Bearing this in mind, I try to conceal from them the kinds of behaviour I don’t want them to emulate, and attempt not to burden their fragile developing personalities with my own psychological baggage. Obviously Mr. Lonie and I confine our Bacchanalian orgies with people we meet online at keyparties.com to times when the ten-year-old girl next door is available to baby-sit; and when the children are within earshot I spell out (instead of pronouncing) the obscenities I scream at random passers-by I don’t like the look of, but something I really struggle with is keeping my fears and phobias repressed deep inside where they can manifest at a more convenient time as something less traumatic for the children to witness, such as severe facial tics or trichotillomania.

Maybe if I were scared of unicorns or dodos or space aliens I might be more successful, seeing as we don’t get many of them around here (and even the anal probes aren’t so bad after the first two or three abductions), but unfortunately it’s spiders and cockroaches, with their creeping and scuttling and insinuating themselves into every nook and cranny in the house in order to leap out at me with fangs bared and antennae waving menacingly, that I loathe and fear. I know there are all sorts of techniques to combat such fears, but my preferred method of spraying DDT from crop dusters is frowned upon these days, just because a few scientists started bleating about cancer and birth defects and untold effects on the ecosystem (which sounds like namby-pamby bug-loving nonsense to me).

So I’m forced to suffer the iniquities of a society biased against people who simply want to eliminate all insect and arachnid life within fifty metres of their house. I must fight every natural inclination and actually approach said creatures of hell’s outhouse, and touch them with something less buffering than a ten-foot barge-pole, in order to eject them from my home. What’s more, in the interests of preserving my children’s freedom to cultivate their own bugbears without undue influence, I have to do all this with as much of a psychotically indifferent façade as I can muster, while inside I am screaming and quaking and cursing Mr. Lonie for his absence and his neglect of this basic husbandly duty.

Helping matters still less is the discomfiting realisation that, as I age, what started out as normal dislikes and aversions are amplifying into irrational, paralysing terrors. It seems that I’m doomed to end my days as a twitchy mental patient who can’t even look at the Dewey Decimal number of a book containing a reference to another book with a picture of a cockroach in it, without curling into a foetal ball and clutching to my chest the cans of bug spray I keep holstered on my hips.
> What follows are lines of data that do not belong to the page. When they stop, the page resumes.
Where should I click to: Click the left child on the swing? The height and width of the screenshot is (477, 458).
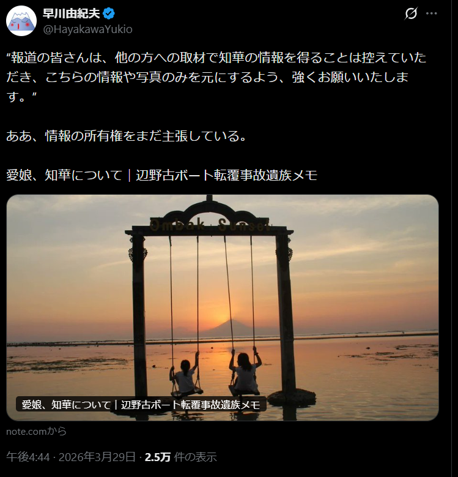184,377
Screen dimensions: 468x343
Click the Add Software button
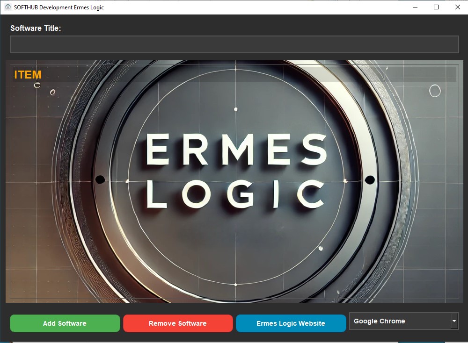65,323
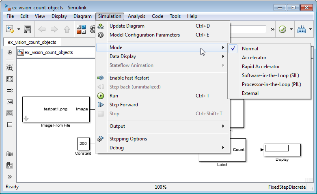Viewport: 317px width, 194px height.
Task: Click the Fit to View palette icon
Action: [x=10, y=79]
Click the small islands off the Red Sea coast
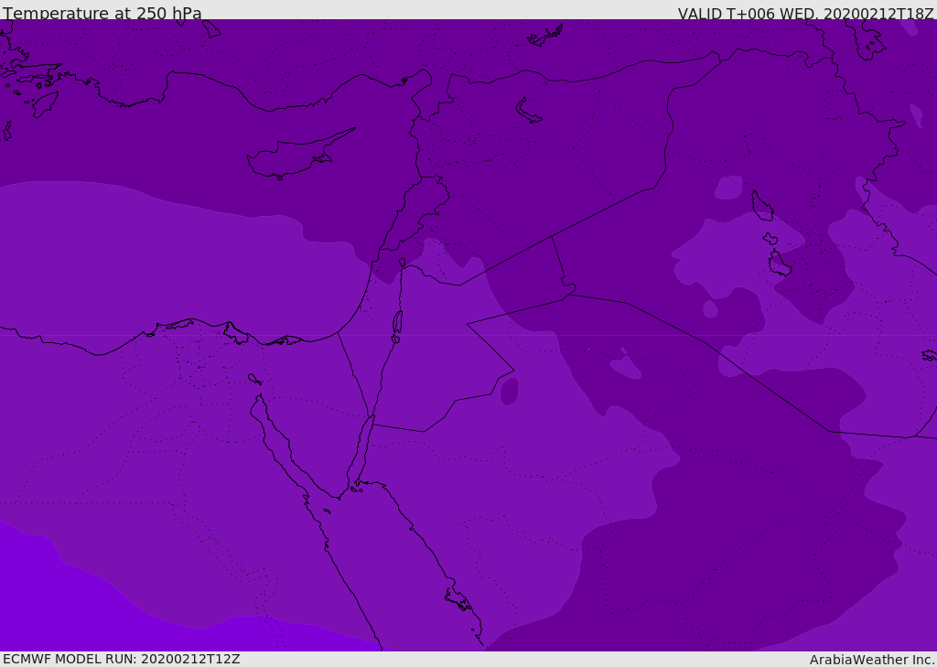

Death will come for me not with a scythe, but a fake tarantula dangling on a string, and as the massive heart attack sends me shuffling off this mortal coil his dry wheezy laughter will be the last thing I hear.

Nevertheless, I am, as I said, more scared of damaging forever the impressionable young minds of my children with my exaggerated dread (children are malleable clay and I am the potter…?). I’d hate to see them suffer the same unnecessary apprehensions I do, and be reduced to a whimpering mass of non-functionality every time an objectionable creepy-crawly crosses their path.

And besides, if I manipulate them just right, I’ll always have someone around to get rid of that cockroach for me.